Roma, 10 gennaio 2026 – Arriva nelle sale italiane “Hambre”, il primo lungometraggio della regista venezuelana Joanna Cristina Nelson, distribuito da LSPG Popcorn dall’8 gennaio. Un debutto che si intreccia con i fatti di oggi: mentre il Venezuela vive nuove tensioni politiche, il film racconta una crisi che da anni segna la vita di milioni di persone. La regista, già premiata per il corto “Harina” nel 2018, ha ammesso di non aver immaginato che il suo Paese sarebbe tornato sotto i riflettori internazionali proprio in questo momento.
Una storia vera che diventa film
“Hambre” nasce da “Harina”, il cortometraggio che aveva raccolto consensi nei festival internazionali. In questo nuovo lavoro, Nelson concentra la narrazione su due storie: quelle di Roberto e Selina, ex compagni di scuola che si incontrano a una festa di Natale a Caracas. Lei, figlia di italiani di seconda generazione come tanti nella classe media venezuelana, non ha retto alla crisi economica. “Sto pensando di partire per l’Italia, magari con un matrimonio combinato”, confida Selina in una scena chiave. Roberto, invece, lavora come ingegnere al ministero dei trasporti e resta fedele agli ideali della rivoluzione chavista. “Non voglio andarmene, qui c’è ancora qualcosa da difendere”, dice lui, quasi per convincere se stesso prima degli altri.
Il Venezuela in crisi sullo sfondo
La scelta di ambientare la storia durante una festa natalizia non è casuale. In Venezuela, il Natale è spesso l’unico momento in cui le famiglie riescono a stare insieme, nonostante le difficoltà. Ma la tensione si sente forte: la povertà che cresce, la fuga di oltre due milioni di persone negli ultimi anni – secondo le Nazioni Unite – e la presenza costante delle bande armate fanno da sfondo alla vita dei protagonisti. “Non volevo fare un film politico”, ha detto Nelson alla presentazione romana, “ma raccontare cosa significa vivere ogni giorno tra paura e speranza”.

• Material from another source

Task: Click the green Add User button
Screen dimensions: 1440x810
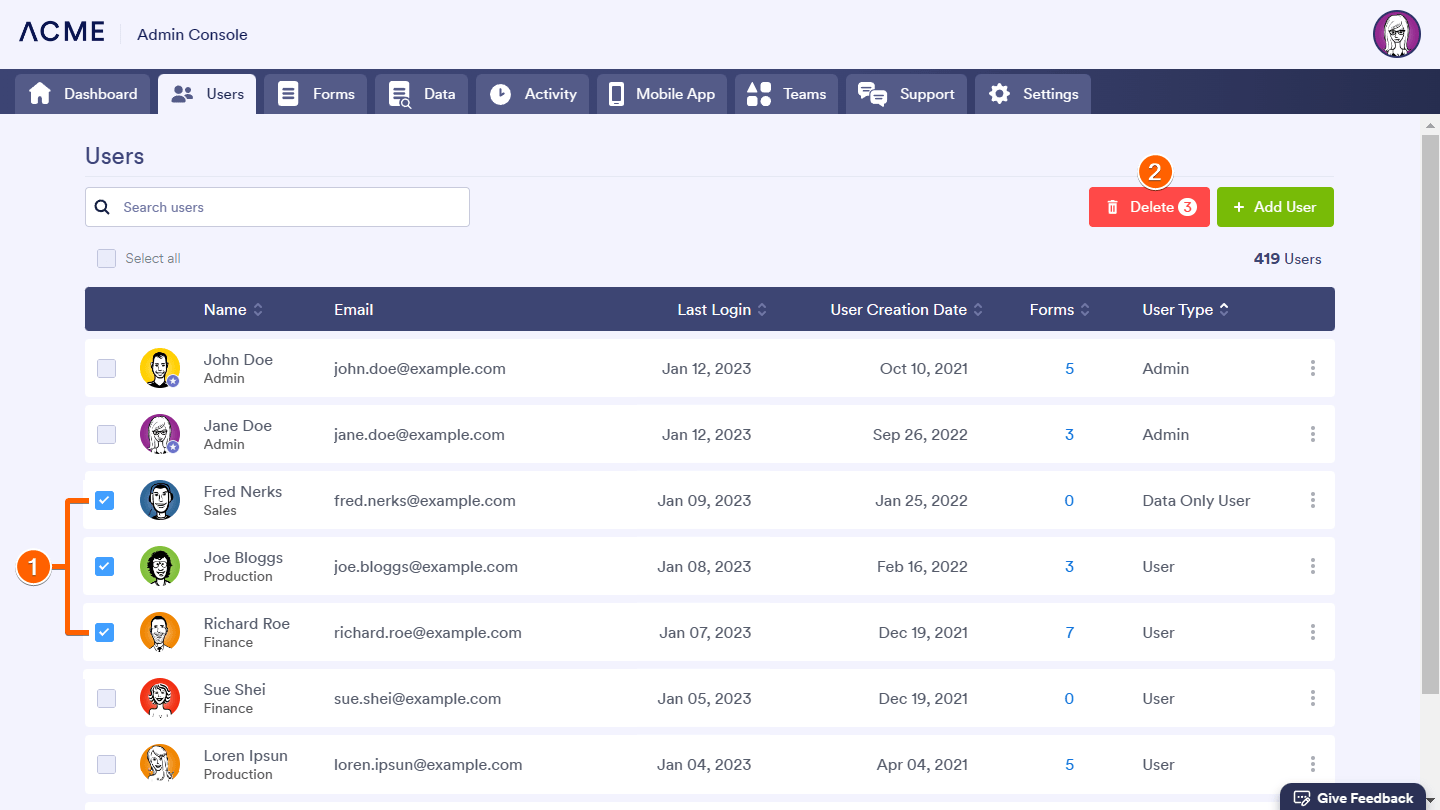Action: click(1274, 207)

Un racconto senza fronzoli
La regista evita toni troppo drammatici o retorici. La rabbia silenziosa di Selina e la lealtà ostinata di Roberto sono lo specchio di un Paese diviso tra chi parte e chi resta. Sullo sfondo emergono grandi temi: il saccheggio delle risorse petrolifere, il confronto tra chavismo e opposizione, il peso dei narcos. Ma tutto passa attraverso lo sguardo dei personaggi. “Abbiamo girato molte scene in quartieri popolari di Caracas”, ha raccontato Nelson, “spesso senza permessi ufficiali, per non attirare attenzioni indesiderate”.
Spazio limitato, ma il passaparola funziona
Nonostante la forza del film, “Hambre” fa fatica a entrare nelle grandi sale italiane. Le prime proiezioni sono state organizzate in cinema indipendenti di Roma e Milano, in orari serali, con un pubblico misto: molti giovani italo-venezuelani, ma anche persone curiose della situazione sudamericana. “Ci affidiamo al passaparola”, ha ammesso il distributore Lorenzo Spiga di LSPG Popcorn. “Il momento è delicato: dopo l’azione di forza del presidente Trump contro Maduro e il processo che si sta svolgendo negli Stati Uniti, l’attenzione sul Venezuela è tornata alta”.
Il cinema che racconta senza giudicare
“Hambre” non dà risposte facili né giudizi netti. Piuttosto, invita a guardare oltre i titoli dei giornali e le narrazioni tv. “Il cinema può ancora raccontare storie che altrimenti resterebbero nascoste”, ha detto Nelson al termine della proiezione romana. E in effetti, tra dialoghi sospesi e silenzi pieni di significato, il film restituisce la complessità di un Paese che continua a cercare una via d’uscita.
Per chi vuole capire davvero cosa sta succedendo in Venezuela oggi – o semplicemente ascoltare una storia di resistenza quotidiana – “Hambre” è un’occasione rara. Una finestra aperta su una realtà spesso dimenticata.